CarLibrary.org - Importing Spreadsheet Data into Greenstone
Importing an Inventory List into Greenstone
This webpage provides a basic step-by-step process about going from a "list" into a basic Greenstone collection of records, with metadata for each record, ready to build a digital library/archive. It is the second CarLibrary.org webpage on Greenstone, each with a different method of creating an automotive-related "collection".
The following steps assumes you have some familiarity with Greenstone and Excel. The Greenstone wiki has a link to a tutorial which is very good and recommended.
The examples on this webpage are Excel files with real, working data imported into Greenstone. This import technique was done many times until a valid collection was created!
This process also assumes you have some knowledge of library classification techniques. If not, some research on this topic or consulting with an experienced librarian may be helpful. One of the official Dublin Core websites is a good starting point, especially topic 4. "Elements" at the bottom of that webpage. Basic categories such as "Title", "Description", "Subject" and "Keyword" can be confusing and tedious to correct after an import with many records. It's best to get it (mostly) right in the beginning.
However: "The Perfect is the enemy of the Good (enough)" - Voltaire So don't hesitate too long to get started!
Why Make a Digital Collection?
For a collection of objects - cars, paintings, books, photographs - which is reasonably organized, there likely is a list (inventory) of these objects and some of their characteristics: "1948 Oldsmobile 88M, green, bought in 1985 from Ted Smith, loaned to the Oakville Museum, call Fred Friday for status" or "Snowy Winter, oil on canvas, by Patricia Jones, 26"x18", bought in 1997 for $175".

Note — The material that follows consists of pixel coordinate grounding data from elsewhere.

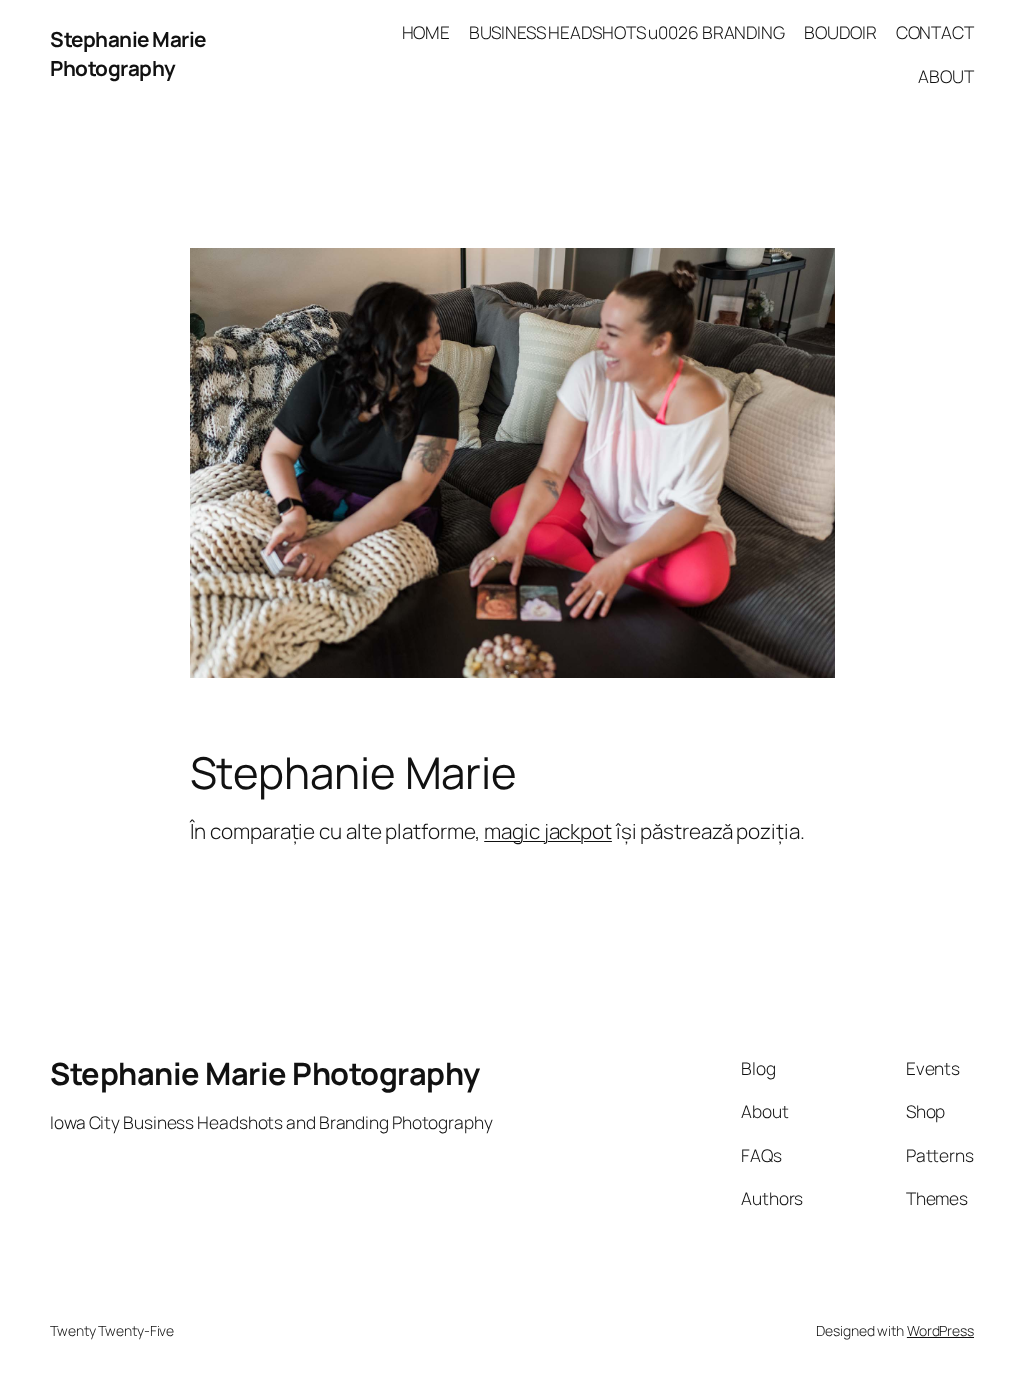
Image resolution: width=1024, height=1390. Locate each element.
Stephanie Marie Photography (128, 53)
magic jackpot (548, 831)
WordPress (940, 1330)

If this collection ia slightly more organized, this list and its attributes may now be on a computer, in some type of database. But what is to be done with the documents about the restoration of a 1948 Oldsmobile or the hundreds of photos at various car shows? Linked references - or sometimes the actual document - can be put on a PC. But when the documents grow to hundreds or thousands and direct, repeatable access is needed to any type of digital file related to your collection, a software program that goes beyond databases or photo organizers is recommended: the Greenstone Digital Library software is a good example. The cost is right - it's open-source (free to use). And it's not just for "libraries", but applicable for collections, archives, libraries and museums.

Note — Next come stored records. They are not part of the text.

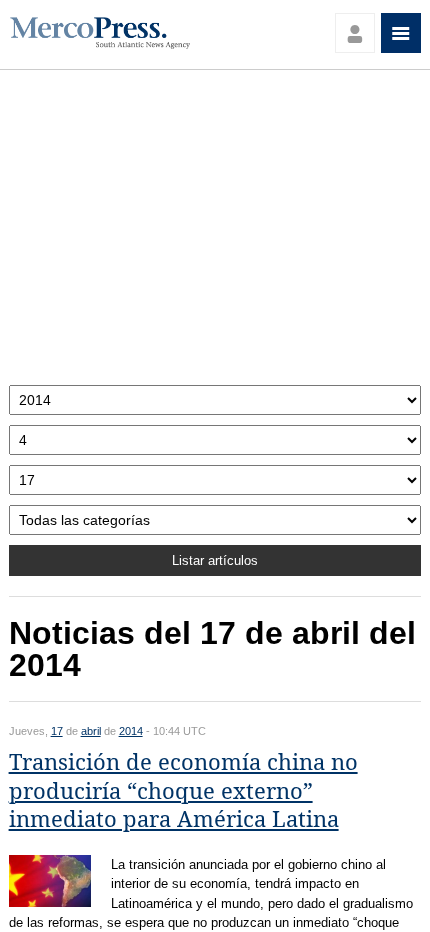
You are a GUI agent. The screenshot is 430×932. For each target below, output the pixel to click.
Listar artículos (215, 560)
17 (57, 731)
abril (91, 731)
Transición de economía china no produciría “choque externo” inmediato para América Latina (183, 791)
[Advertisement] (215, 232)
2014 (131, 731)
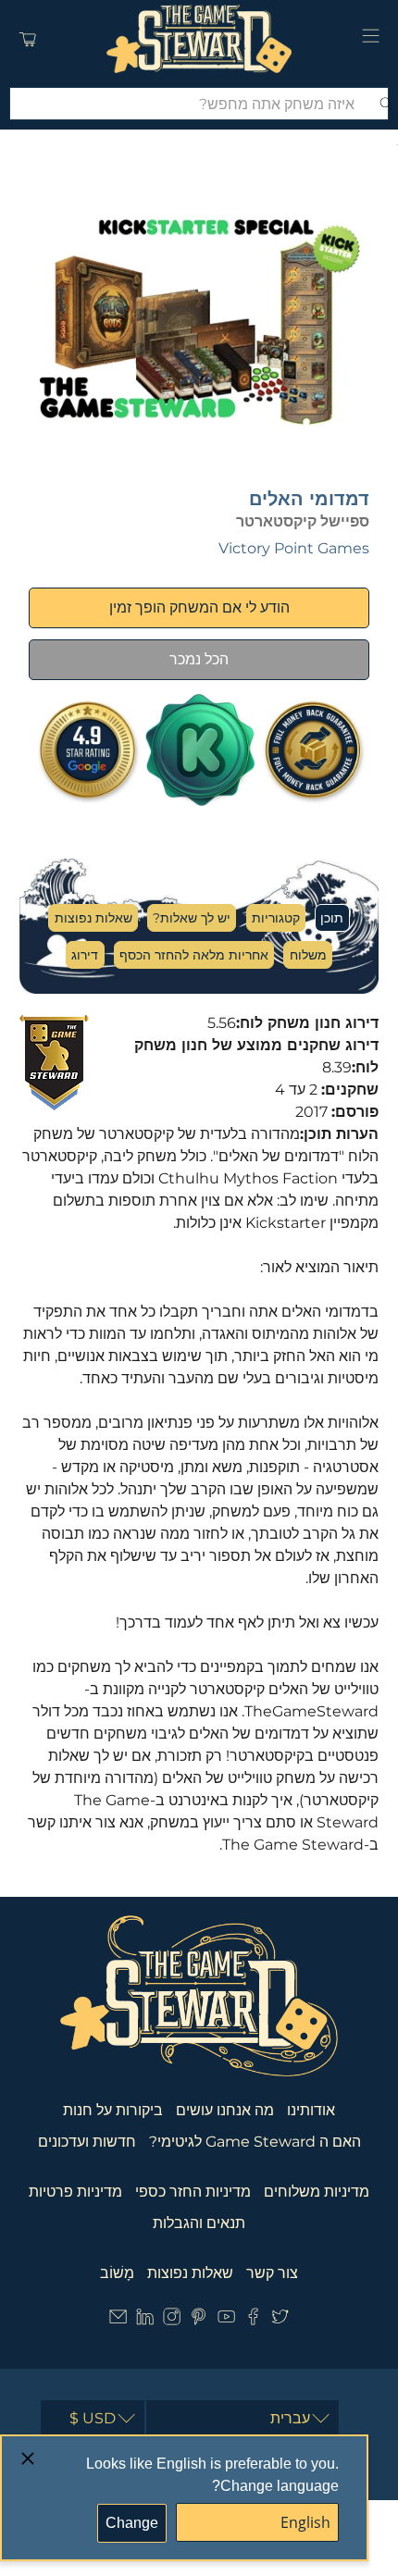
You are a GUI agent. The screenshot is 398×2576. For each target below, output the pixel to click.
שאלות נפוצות (93, 918)
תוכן (331, 918)
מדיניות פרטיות (75, 2191)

When a conversion of a (Excel) list to Greenstone is made, the attributes of each object become "metadata" in categories which can be used for access or classifying the current collection and future acquisitions. Further, if the Greenstone's standard metadata sets are used, these classifications will be recognized and can be accessible to a wider audience. A collection on Greenstone can remain private on a home or business computer, put on a network or made accessible to the Internet.

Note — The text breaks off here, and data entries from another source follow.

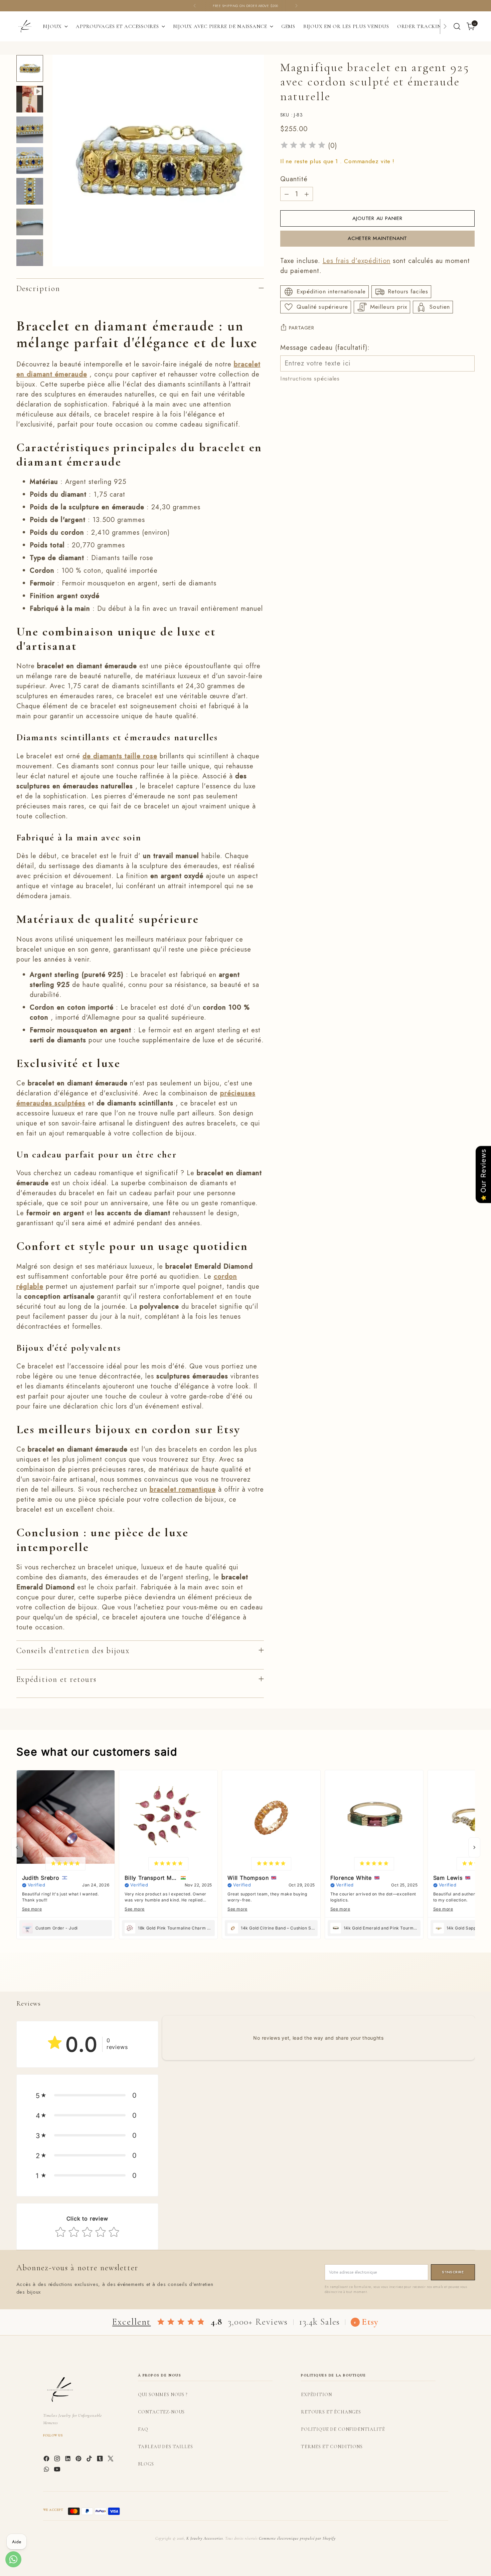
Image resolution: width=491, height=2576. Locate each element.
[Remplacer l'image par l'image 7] (29, 252)
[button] (87, 2095)
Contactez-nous (161, 2412)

Lists, Databases and Excel
A good example of a "list" is a simple contact list of names, addresses and other personal or business information. Such a list would look like this:
Lists such as the example above have been hand-written and typed for generations, but computers allow us to put this data into Excel (or Word) tables or more advanced programs, such as a database. For a useful table (or list) to be used as a "database", some rules apply:
Note in the example above, Record 01 uses "CA" as the standard abbreviation for "California" whereas Record 02 spells out the full state name. This is not good database practice.
Excel was the software used to make the table/list/database for gathering records and data for import into Greenstone. If you have typed lists, investigate using OCR to convert them to spreadsheet/Excel files. Or use a good typist familiar with Excel! If the database-type tables are in Word or a similar program, they usually can be copied into or imported into a spreadsheet-type program, such as Excel.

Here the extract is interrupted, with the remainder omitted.